Robonaut 2, or R2, arrived on the International Space Station in February 2011 and is currently undergoing testing in preparation for it to become, initially, an Intra-Vehicular Activity (IVA) tool, and then evolve into a system that can perform Extra-Vehicular Activities (EVA).  For approximately one year, the fixed base R2 will perform a variety of experiments using a reconfigurable task board that was launched with the robot. 

While working side-by-side with human astronauts, Robonaut 2 will actuate swiitches, use standard tools, and manipulate Space Station interfaces, soft goods and cables.  The results of these experiments will demonstrate the wide range of tasks a dexterous humanoid can perform in space and they will help refine the methodologies used to control dexterous robots both in space and here on Earth.

NASA and General Motors developed this second generation Robonaut to be a state of the art, dexterous, anthropomorphic robotic torso with significant technical improvements over its predecessor.  Upgrades include: increased force sensing, greater range of motion, higher bandwidth, and improved dexterity.  R2's integrated mechatronic design results in a more compact and robust distributed control system with a fraction of the wiring of the original Robonaut.  Modularity is prevalent throughout the hardware and software along with innovative and layered approaches for sensing and control.  The most important aspects of the Robonaut philosophy are clearly present in this latest model's ability to allow comfortable human interaction and in its design to perform significant work using the same hardware and interfaces used by people.

Dr. Diftler serves as the Robonaut Project Leader at the NASA Johnson Space Center.  Robonaut is a human scale space robotic system designed to assist astronauts, before, during, and after space walks.  The Robonaut Team's latest robot, Robonaut 2 (R2) is the culmination of 15 years of NASA Robonaut development and a highly successful partnership with General Motors.  One of the R2 units was launched on Space Shuttle Discovery in February, 2011 and will soon undergo initial testing onboard the International Space Station.  R2 was designed for safe human interaction, human work speeds and human strength, responsive force control (bandwidth), assembly task autonomy and a simplified human machine interface (HMI).  Dr. Diftler has led this team through the R2 collaboration with GM as NASA's industrial partner, as well as previous collaborations with DARPA, Johns Hopkins, Vanderbilt, MIT, UMass, USC, Rice, CMU and the Institute for Human-Machine Cognition.  He is also a member of the International Architecture Working Group, which has representation from China, Europe, Canada, and Japan.  The focus of this group is on evaluating robotic systems for future space applications.

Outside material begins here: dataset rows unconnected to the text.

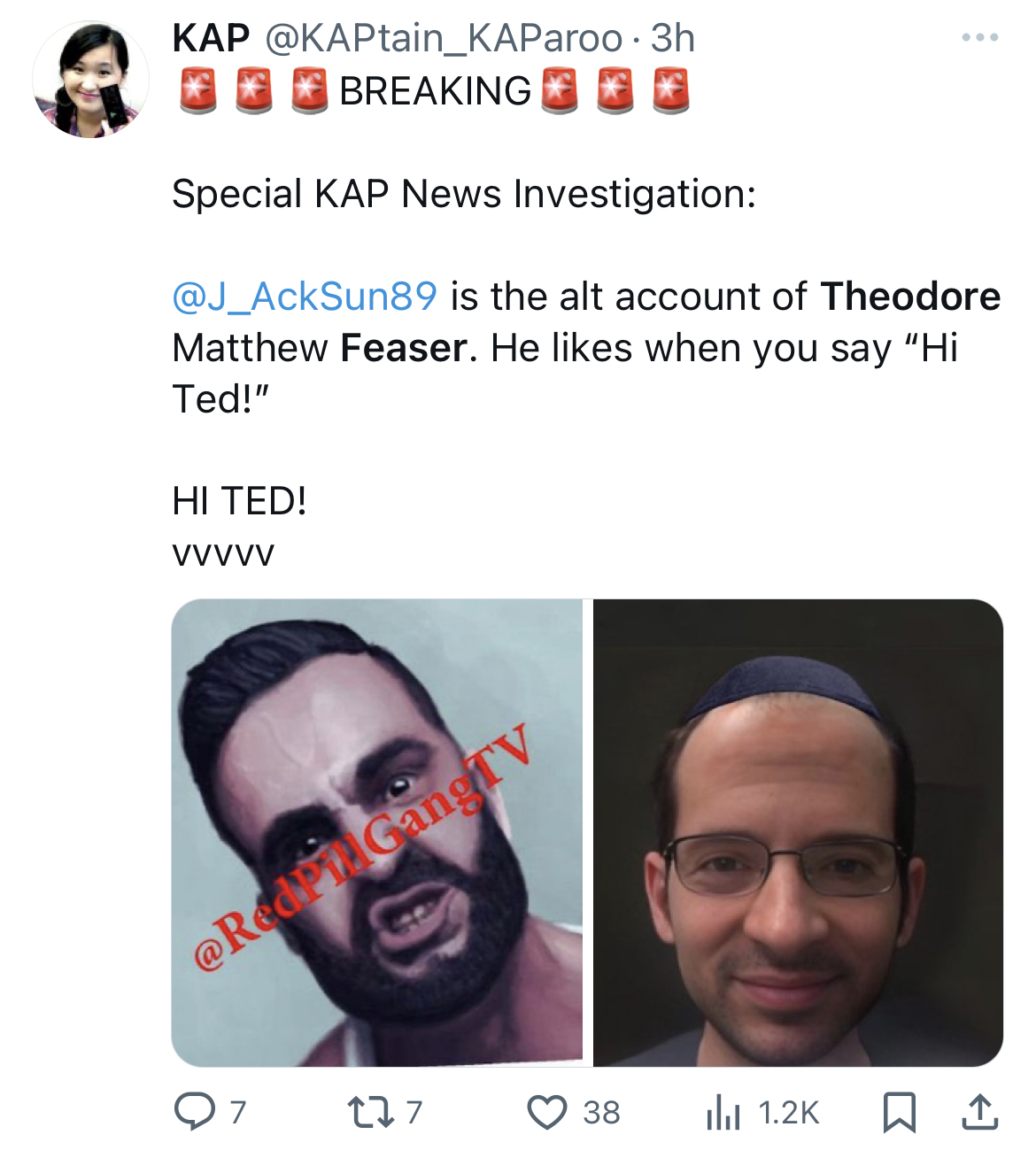Like the tweet with the heart icon

tap(547, 1112)
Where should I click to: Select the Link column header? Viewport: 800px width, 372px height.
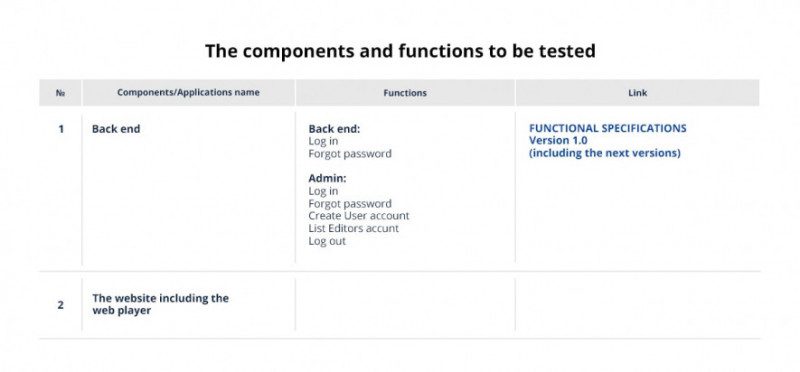pos(637,92)
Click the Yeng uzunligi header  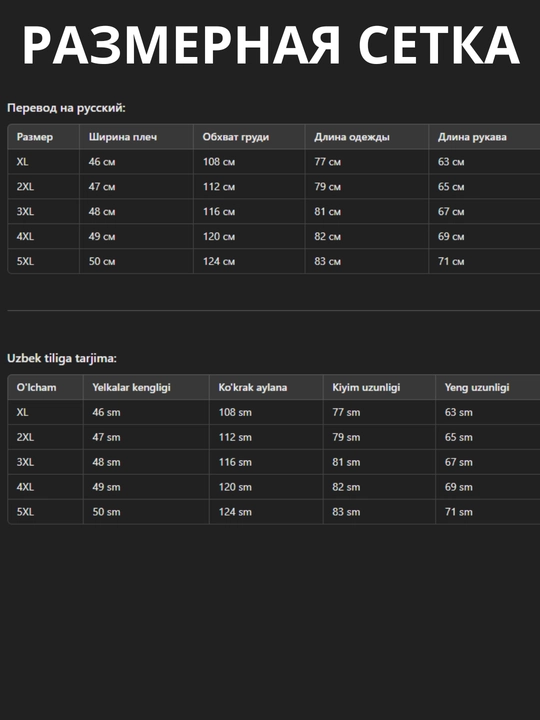point(477,387)
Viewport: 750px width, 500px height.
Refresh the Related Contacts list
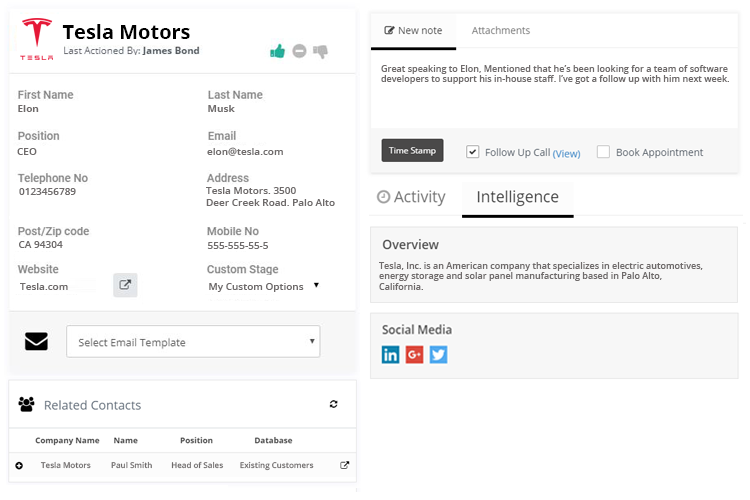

Dr. Diftler holds a B.S.E. Mechanical and Aerospace Engineering from Princeton University, a M.S. in Electrical Engineering from Yale University, and a Ph. D. Mechanical Engineering from Rice University.  Dr. Diftler has published more than 50 peer reviewed technical papers in robotic systems and helicopter dynamics.  He has 11 patents currently in process or awarded in the field of robotics.  Dr. Diftler is a recipient of a 2009 NASA Exceptional Engineering Achievement Award, a 2004 NASA Public Service Medal, and the 2005 IEEE Humanoids Conference Best Paper Award.